Work instructions »
List every nutrient or fatty acid that the text below on Nannochloropsis oculata names in describing the alga's content.

June 07, 2017 1 min read

The first type is the Nannochloropsis oculata #phytoplankton.

Nannochloropsis oculata is a 2-4 micron green flagellate. This is a fast growing species that is easy to maintain. This phytoplankton is the one most commonly thought of when the term green-water is used.

This is a dark green alga with a thick tough cell wall that interestingly is readily consumed by #rotifers. N. Oculata is high in overall omega-3 HUFAs (ranging from 16-42%), and while most of the HUFAs are composed of EPA, there is little DHA present.

A growth study has been determined that the highest level of EPA was attained at 7 days after batch cultures were inoculated. N. oculata has been shown to contain very high levels of vitamin B12, which is critical for larval fish survival, and it has also been suggested that vitamin B12 is important for developing diseases resistance in larval fish as well.

Supplied data »
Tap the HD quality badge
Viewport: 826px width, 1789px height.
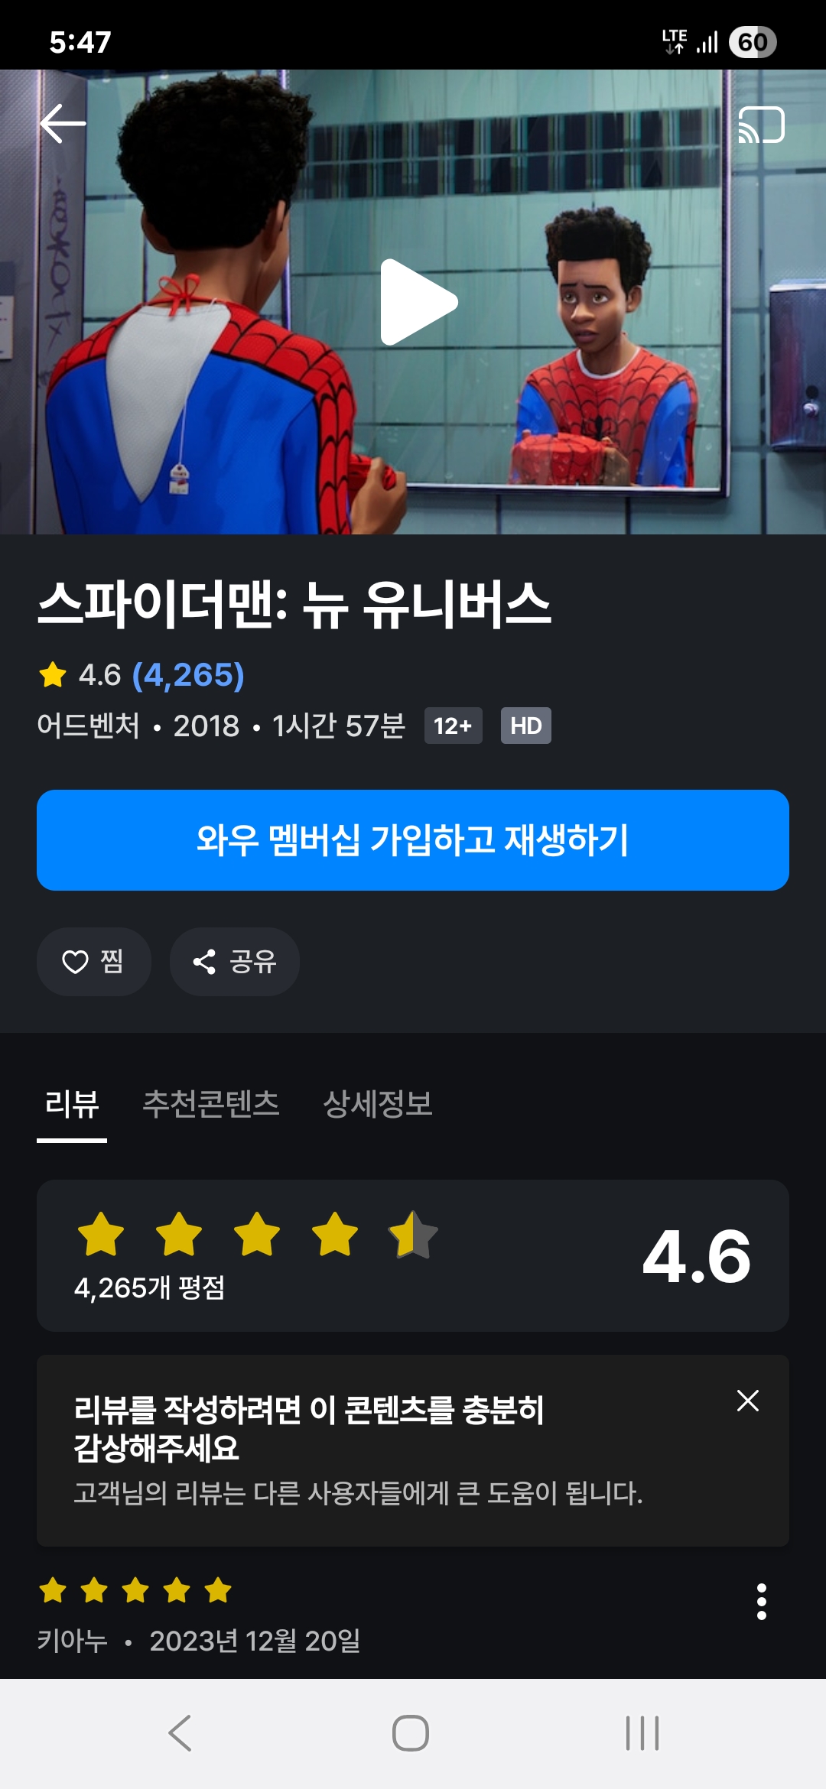point(526,726)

Solution to the problem »
Omega-3 HUFAs, EPA, DHA, vitamin B12